*** Block opens ***
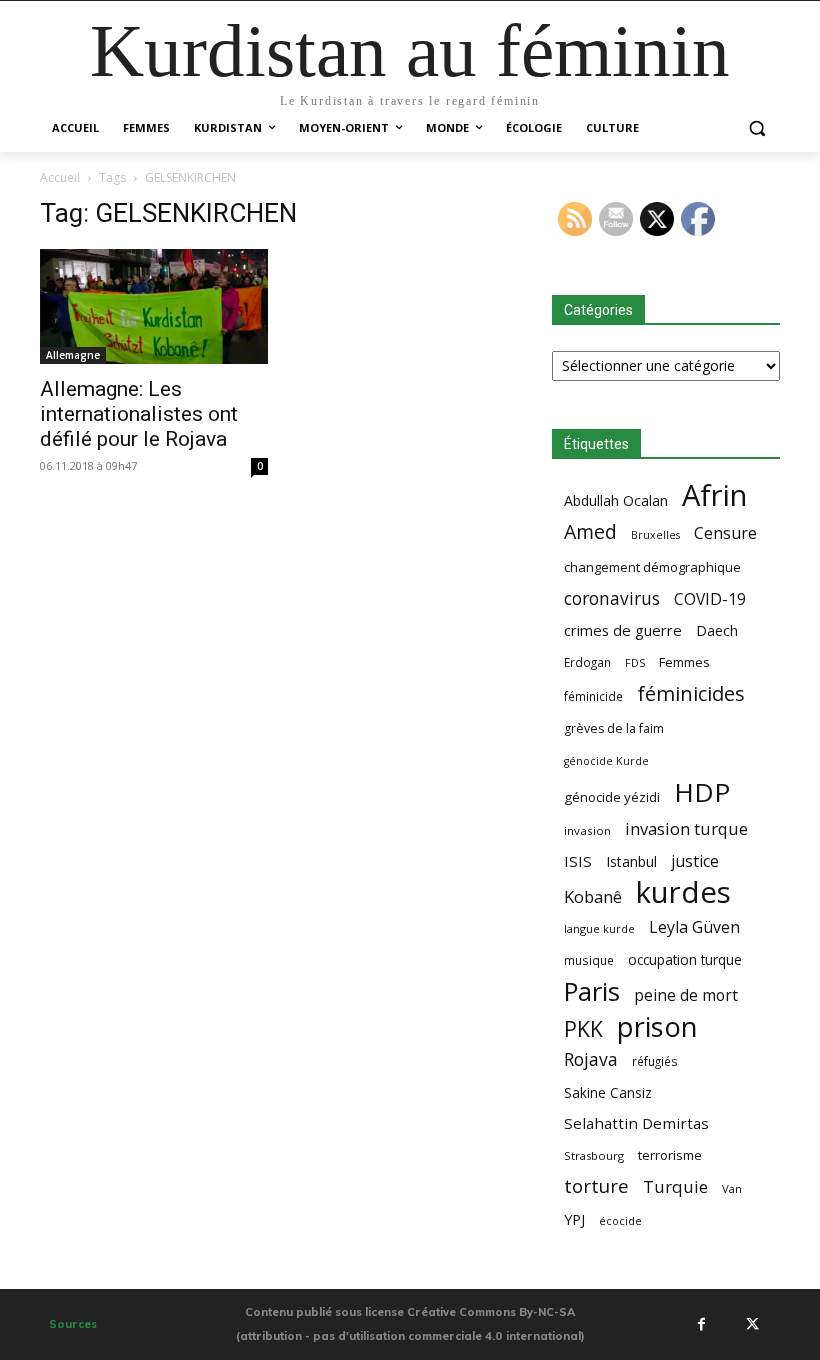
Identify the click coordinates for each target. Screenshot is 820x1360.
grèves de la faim (614, 728)
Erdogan (587, 662)
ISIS (578, 861)
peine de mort (686, 995)
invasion (587, 830)
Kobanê (593, 896)
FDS (635, 662)
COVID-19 (710, 599)
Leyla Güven (694, 927)
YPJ (574, 1219)
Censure (725, 533)
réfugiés (655, 1061)
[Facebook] (701, 1324)
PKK (583, 1028)
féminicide (593, 696)
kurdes (683, 892)
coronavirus (612, 598)
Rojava (591, 1059)
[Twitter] (752, 1324)
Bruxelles (655, 535)
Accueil (60, 177)
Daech (717, 630)
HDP (702, 792)
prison (657, 1026)
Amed (590, 531)
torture (596, 1186)
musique (589, 960)
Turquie (675, 1186)
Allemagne (73, 355)
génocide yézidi (612, 797)
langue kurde (599, 928)
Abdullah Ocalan (616, 500)
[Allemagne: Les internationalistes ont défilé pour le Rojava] (154, 306)
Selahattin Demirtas (636, 1123)
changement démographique (652, 567)
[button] (756, 128)
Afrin (714, 495)
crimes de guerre (623, 630)
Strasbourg (594, 1155)
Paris (592, 991)
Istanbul (631, 861)
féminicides (691, 693)
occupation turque (685, 959)
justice (695, 861)
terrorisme (670, 1155)
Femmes (684, 662)
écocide (620, 1220)
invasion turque (686, 828)
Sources (73, 1324)
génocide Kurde (606, 761)
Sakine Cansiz (608, 1092)
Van (732, 1188)
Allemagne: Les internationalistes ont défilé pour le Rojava (139, 414)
*** Block closes ***
■ **WORK INSTRUCTION**
Every entry above should be returned exactly, with no images included.

■ **RESULT OF THIS EXERCISE**
Identify the click coordinates for each target. Screenshot is 820x1360.
grèves de la faim (614, 728)
Erdogan (587, 662)
ISIS (578, 861)
peine de mort (686, 995)
invasion (587, 830)
Kobanê (593, 896)
FDS (635, 662)
COVID-19 (710, 599)
Leyla Güven (694, 927)
YPJ (574, 1219)
Censure (725, 533)
réfugiés (655, 1061)
[Facebook] (701, 1324)
PKK (583, 1028)
féminicide (593, 696)
kurdes (683, 892)
coronavirus (612, 598)
Rojava (591, 1059)
[Twitter] (752, 1324)
Bruxelles (655, 535)
Accueil (60, 177)
Daech (717, 630)
HDP (702, 792)
prison (657, 1026)
Amed (590, 531)
torture (596, 1186)
musique (589, 960)
Turquie (675, 1186)
Allemagne (73, 355)
génocide yézidi (612, 797)
langue kurde (599, 928)
Abdullah Ocalan (616, 500)
[Allemagne: Les internationalistes ont défilé pour le Rojava] (154, 306)
Selahattin Demirtas (636, 1123)
changement démographique (652, 567)
[button] (756, 128)
Afrin (714, 495)
crimes de guerre (623, 630)
Strasbourg (594, 1155)
Paris (592, 991)
Istanbul (631, 861)
féminicides (691, 693)
occupation turque (685, 959)
justice (695, 861)
terrorisme (670, 1155)
Femmes (684, 662)
écocide (620, 1220)
invasion turque (686, 828)
Sources (73, 1324)
génocide Kurde (606, 761)
Sakine Cansiz (608, 1092)
Van (732, 1188)
Allemagne: Les internationalistes ont défilé pour le Rojava (139, 414)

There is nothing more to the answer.